====== Text to read
Monday, November 15, 2010

November Novella Challenge

Just noticed this!

Crimes Against Brevity

Robert McCrum notices that the trend for longer books, fiction and non-fiction, goes against the contemporary desire for brevity in TV, film, and so forth. He offers up his own list to counteract the long-winded tomes. A few of these I have yet to read.

1. George Orwell: Animal Farm

2. Jean Rhys: Wide Sargasso Sea

3. Evelyn Waugh: The Loved One

4. Henry James: The Turn of the Screw

5. RL Stevenson: Treasure Island

6. Joseph Conrad: Heart of Darkness

7. Marguerite Duras: The Lover

8. F Scott Fitzgerald: The Great Gatsby

9. Graham Greene: The End of the Affair

10. Muriel Spark: The Prime of Miss Jean Brodie

Thursday, October 8, 2009

And I'm back after a spell ...

The Dog Barks' Anton Ego plugs this blog and reviews the novella Nobody Moves by Denis Johnson. Though readers of BBBE may wonder whether or not the book is indeed a novella, we should be charitable towards Mr. Ego's first foray into novella criticism.
============
Problems to solve
1. Answer these from the novella blog:
(a) Who offers the list of short books?
(b) Which book is number 7 on that list?
(c) Which novella does Anton Ego review?
2. Please revise the novella blog between "8. F Scott Fitzgerald: The" and "a spell ...", inclusive, changing "The End of the Affair" to "Brighton Rock".
3. Resume the novella blog where it stops.
The material after this point comes from a different source.
====== Supplied information
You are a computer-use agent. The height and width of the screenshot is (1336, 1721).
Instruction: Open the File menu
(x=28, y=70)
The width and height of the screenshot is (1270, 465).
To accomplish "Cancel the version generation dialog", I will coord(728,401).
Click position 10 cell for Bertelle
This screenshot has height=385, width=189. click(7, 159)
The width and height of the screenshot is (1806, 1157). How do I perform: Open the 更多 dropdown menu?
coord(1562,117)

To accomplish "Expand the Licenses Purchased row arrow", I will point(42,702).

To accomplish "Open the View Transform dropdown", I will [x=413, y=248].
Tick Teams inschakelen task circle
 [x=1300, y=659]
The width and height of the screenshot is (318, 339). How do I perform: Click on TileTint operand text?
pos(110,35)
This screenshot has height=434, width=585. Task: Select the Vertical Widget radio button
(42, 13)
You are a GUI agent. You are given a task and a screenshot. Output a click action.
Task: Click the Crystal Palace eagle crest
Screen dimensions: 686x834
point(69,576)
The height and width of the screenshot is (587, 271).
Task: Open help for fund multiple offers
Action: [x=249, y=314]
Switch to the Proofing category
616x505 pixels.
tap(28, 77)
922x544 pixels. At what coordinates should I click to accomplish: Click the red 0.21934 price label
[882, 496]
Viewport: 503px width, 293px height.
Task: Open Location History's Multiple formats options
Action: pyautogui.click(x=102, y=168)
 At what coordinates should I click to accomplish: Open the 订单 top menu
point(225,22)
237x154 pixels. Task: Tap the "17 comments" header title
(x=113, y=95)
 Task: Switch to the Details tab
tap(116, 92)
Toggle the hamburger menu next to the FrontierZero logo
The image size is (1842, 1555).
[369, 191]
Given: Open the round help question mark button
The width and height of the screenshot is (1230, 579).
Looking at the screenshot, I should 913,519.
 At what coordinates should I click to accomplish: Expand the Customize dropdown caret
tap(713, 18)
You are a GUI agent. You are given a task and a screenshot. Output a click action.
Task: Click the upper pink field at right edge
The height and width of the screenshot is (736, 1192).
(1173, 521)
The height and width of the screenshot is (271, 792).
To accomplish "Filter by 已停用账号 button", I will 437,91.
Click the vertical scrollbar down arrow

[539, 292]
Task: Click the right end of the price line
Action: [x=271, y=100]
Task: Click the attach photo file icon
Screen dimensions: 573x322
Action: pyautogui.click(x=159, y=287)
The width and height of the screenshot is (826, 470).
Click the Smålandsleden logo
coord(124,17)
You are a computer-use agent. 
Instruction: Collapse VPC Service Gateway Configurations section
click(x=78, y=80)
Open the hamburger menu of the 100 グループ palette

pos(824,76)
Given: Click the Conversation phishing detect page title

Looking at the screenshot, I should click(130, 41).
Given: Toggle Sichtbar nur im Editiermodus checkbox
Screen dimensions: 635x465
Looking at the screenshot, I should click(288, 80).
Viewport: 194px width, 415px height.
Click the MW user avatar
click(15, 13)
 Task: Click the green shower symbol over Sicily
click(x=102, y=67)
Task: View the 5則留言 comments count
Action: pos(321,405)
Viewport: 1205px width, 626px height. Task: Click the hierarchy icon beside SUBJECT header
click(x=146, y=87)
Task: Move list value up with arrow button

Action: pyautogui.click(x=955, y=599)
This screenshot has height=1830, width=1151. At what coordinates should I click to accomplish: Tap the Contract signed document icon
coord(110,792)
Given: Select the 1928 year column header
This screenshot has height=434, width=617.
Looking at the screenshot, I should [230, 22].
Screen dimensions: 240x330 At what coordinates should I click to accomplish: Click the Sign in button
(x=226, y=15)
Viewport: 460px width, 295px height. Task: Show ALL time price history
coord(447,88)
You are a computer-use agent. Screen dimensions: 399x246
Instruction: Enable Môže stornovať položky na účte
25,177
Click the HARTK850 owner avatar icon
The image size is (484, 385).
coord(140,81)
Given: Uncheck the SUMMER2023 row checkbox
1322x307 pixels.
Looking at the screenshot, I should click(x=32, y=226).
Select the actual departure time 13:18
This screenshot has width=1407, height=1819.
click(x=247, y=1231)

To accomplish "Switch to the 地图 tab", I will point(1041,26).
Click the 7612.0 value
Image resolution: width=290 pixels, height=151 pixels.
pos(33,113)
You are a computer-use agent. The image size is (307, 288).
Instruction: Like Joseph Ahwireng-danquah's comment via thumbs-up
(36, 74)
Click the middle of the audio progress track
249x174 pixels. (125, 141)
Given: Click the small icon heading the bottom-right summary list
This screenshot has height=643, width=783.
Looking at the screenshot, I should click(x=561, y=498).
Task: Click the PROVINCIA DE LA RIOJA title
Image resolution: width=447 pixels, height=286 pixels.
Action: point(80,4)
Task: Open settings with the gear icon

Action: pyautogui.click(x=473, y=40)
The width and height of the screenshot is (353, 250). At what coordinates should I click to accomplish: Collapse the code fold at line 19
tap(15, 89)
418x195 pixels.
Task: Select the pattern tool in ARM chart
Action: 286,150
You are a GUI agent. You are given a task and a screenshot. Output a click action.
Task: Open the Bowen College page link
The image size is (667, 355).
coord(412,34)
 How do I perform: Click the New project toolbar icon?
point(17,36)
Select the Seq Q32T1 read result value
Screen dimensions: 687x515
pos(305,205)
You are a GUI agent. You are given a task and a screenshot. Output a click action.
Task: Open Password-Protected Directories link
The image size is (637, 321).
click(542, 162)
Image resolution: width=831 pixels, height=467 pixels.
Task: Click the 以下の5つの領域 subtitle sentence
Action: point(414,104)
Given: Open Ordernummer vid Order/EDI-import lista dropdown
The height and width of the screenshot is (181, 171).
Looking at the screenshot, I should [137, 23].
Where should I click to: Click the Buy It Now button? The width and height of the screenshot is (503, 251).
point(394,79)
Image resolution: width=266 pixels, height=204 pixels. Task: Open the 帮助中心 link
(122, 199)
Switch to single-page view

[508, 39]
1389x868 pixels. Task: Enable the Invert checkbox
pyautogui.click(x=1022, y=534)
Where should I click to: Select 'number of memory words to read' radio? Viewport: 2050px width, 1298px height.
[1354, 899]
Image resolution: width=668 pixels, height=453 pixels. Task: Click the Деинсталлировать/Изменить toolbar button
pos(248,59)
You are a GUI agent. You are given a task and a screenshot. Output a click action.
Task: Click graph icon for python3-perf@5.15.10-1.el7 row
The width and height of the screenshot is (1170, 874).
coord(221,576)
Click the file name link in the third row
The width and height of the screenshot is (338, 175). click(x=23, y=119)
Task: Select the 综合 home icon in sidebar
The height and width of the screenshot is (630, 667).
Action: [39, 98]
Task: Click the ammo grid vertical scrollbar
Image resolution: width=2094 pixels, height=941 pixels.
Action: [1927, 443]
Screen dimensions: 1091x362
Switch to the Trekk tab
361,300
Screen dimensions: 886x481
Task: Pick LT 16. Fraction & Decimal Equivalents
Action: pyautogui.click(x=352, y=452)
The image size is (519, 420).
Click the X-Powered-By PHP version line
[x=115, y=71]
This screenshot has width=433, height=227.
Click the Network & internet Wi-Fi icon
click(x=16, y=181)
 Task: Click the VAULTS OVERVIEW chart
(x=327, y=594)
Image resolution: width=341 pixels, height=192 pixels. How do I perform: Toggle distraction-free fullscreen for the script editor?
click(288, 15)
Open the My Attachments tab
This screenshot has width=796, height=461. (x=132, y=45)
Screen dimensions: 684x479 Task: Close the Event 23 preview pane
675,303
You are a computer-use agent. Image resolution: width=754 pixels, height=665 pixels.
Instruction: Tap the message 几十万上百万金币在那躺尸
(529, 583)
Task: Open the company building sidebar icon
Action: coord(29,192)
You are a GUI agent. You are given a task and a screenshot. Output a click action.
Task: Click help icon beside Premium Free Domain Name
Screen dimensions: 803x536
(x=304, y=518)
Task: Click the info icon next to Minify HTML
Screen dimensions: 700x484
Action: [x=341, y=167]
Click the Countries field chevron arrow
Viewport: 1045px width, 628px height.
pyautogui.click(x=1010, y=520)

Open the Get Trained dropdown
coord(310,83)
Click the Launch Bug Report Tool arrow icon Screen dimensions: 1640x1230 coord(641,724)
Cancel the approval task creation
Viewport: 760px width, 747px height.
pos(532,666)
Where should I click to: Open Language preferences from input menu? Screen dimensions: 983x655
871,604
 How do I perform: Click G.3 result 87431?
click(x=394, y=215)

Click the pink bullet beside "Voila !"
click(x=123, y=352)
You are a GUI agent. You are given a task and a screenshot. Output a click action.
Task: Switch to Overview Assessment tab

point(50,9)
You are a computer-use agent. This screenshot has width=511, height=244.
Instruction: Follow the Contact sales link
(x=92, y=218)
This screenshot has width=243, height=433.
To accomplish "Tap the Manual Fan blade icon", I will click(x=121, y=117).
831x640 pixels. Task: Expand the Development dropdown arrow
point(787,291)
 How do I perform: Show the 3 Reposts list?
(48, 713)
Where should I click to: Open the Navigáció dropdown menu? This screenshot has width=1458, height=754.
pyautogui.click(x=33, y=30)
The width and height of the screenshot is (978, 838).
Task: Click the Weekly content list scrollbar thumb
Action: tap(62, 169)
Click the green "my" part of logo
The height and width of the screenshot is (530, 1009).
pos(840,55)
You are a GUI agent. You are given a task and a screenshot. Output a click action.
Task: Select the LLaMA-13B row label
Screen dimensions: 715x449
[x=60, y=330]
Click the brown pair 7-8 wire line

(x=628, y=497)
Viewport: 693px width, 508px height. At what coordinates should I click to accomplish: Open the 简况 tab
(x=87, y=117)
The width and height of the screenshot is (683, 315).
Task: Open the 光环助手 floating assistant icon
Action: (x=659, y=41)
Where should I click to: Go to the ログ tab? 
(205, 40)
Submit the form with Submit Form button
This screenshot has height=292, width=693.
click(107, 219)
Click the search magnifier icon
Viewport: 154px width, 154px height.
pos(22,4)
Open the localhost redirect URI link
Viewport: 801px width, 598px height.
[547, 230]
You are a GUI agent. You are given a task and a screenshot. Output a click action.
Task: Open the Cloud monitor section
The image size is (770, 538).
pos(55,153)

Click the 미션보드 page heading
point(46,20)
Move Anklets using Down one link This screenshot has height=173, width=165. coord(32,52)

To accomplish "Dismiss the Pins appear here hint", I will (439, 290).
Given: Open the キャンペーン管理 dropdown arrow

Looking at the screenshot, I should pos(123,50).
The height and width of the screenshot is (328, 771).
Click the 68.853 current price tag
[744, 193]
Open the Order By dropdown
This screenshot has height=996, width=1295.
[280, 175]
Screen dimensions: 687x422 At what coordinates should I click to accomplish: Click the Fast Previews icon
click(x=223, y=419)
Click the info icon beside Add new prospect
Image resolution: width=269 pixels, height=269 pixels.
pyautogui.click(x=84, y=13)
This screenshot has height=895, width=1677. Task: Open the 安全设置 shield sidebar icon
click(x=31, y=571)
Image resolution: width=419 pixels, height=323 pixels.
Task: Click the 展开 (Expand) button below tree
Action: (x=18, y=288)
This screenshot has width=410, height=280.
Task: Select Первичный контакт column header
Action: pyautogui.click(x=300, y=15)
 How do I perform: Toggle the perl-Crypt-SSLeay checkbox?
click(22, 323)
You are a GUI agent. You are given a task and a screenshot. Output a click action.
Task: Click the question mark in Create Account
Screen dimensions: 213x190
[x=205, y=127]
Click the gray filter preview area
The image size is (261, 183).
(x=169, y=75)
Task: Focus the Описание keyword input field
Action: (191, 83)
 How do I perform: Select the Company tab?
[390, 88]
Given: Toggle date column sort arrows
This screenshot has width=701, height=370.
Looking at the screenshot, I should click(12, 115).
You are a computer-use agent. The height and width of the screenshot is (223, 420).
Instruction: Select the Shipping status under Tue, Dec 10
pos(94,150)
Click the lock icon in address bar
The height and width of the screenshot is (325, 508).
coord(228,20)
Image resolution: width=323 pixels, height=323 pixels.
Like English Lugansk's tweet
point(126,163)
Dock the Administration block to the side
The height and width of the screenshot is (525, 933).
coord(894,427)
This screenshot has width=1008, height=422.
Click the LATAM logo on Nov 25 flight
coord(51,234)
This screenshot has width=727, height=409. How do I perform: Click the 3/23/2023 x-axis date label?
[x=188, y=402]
============
Answers
1.
(a) Robert McCrum
(b) The Lover by Marguerite Duras
(c) Nobody Moves by Denis Johnson

2.
8. F Scott Fitzgerald: The Great Gatsby

9. Graham Greene: Brighton Rock

10. Muriel Spark: The Prime of Miss Jean Brodie

Thursday, October 8, 2009

And I'm back after a spell ...

3.
"I love Chandler and Hammett, from whom this book certainly descended, and I love British gangster flicks like Snatch and Lock, Stock and Two Smoking Barrels. But unlike its cinematic counterparts, Johnson's shoot-em-up is rather bland. It's not as black, as noir, as sleak, as other reviewers have reported. Perhaps Johnson is making some ironic statement about formulaic fiction. Or maybe he was just having fun."

The rest of the review is witty and wicked.

Sunday, December 14, 2008

Tryst and Shoot

The NYTimes reviews Jean-Phillipe Toussaint's Camera.

"That 'Camera' should have waited 20 years to find an English-language publisher is scandalous. That the wonderful Dalkey Archive has taken on the task is unsurprising. While Toussaint’s long, chatty sentences sometimes trick the translator Matthew B. Smith into losing his syntactical thread, this version admirably renders the frankness that makes Toussaint so alluring."

It is refreshing to read a review of a novella that doesn't mention "novella" or any of the other slim gem words.

Friday, November 21, 2008


In what ways can unrequited love occur? The classic tale requires that one falls for another who cannot return the love, and its variations are manifold. Alessandro Baricco's Silk imagines unrequited love happening between the last two people on earth that we'd expect.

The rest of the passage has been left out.